# SOURCE MATERIAL:
****************

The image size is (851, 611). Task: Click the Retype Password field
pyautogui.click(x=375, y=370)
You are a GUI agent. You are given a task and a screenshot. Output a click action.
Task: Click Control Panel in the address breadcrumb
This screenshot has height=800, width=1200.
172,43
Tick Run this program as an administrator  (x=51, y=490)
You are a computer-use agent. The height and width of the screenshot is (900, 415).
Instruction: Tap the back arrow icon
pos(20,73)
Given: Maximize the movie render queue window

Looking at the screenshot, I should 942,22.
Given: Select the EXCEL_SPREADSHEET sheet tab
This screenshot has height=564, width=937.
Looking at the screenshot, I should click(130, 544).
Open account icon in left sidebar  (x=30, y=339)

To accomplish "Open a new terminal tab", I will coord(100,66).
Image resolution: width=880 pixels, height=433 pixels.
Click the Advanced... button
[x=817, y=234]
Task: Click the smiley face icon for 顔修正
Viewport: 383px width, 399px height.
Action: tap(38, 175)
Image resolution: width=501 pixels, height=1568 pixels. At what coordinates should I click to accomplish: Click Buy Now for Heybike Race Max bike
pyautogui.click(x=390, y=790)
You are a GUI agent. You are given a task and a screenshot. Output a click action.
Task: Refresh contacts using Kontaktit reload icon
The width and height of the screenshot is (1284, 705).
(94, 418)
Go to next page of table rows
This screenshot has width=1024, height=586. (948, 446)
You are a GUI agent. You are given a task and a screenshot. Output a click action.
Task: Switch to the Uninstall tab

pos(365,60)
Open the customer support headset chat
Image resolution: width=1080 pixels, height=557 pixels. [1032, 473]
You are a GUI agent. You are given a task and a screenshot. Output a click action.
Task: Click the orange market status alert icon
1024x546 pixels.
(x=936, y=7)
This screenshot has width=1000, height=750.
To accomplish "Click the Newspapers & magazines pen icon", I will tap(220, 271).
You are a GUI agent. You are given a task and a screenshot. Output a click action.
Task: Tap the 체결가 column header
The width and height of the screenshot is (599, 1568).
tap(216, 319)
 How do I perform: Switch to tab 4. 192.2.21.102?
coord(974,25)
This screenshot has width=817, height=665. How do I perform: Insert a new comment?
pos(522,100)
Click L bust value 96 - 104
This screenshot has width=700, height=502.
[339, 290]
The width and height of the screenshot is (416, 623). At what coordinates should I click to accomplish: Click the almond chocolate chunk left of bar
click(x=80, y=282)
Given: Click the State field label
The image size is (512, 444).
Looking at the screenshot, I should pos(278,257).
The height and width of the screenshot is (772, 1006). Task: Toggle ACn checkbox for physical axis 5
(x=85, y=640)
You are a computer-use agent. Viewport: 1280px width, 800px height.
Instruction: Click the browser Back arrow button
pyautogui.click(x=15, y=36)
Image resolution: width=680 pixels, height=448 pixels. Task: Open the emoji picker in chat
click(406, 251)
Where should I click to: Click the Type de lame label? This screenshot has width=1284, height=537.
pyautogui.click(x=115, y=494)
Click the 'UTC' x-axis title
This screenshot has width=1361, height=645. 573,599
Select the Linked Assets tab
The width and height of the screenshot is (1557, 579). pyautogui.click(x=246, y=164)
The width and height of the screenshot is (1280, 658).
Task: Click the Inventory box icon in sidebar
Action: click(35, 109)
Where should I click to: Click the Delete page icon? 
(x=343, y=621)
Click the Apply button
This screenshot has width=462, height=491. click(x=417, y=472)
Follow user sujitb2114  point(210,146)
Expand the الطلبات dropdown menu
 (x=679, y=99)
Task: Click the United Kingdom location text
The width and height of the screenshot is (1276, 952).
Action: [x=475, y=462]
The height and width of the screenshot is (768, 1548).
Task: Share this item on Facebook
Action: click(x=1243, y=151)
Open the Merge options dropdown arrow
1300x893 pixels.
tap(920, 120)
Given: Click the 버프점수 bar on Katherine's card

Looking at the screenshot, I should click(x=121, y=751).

****************

# THE PROBLEM:
What lines above contain the word "will"? Please copy each one.

# EXERCISE RESULT:
To accomplish "Open a new terminal tab", I will coord(100,66).
To accomplish "Click the Newspapers & magazines pen icon", I will tap(220, 271).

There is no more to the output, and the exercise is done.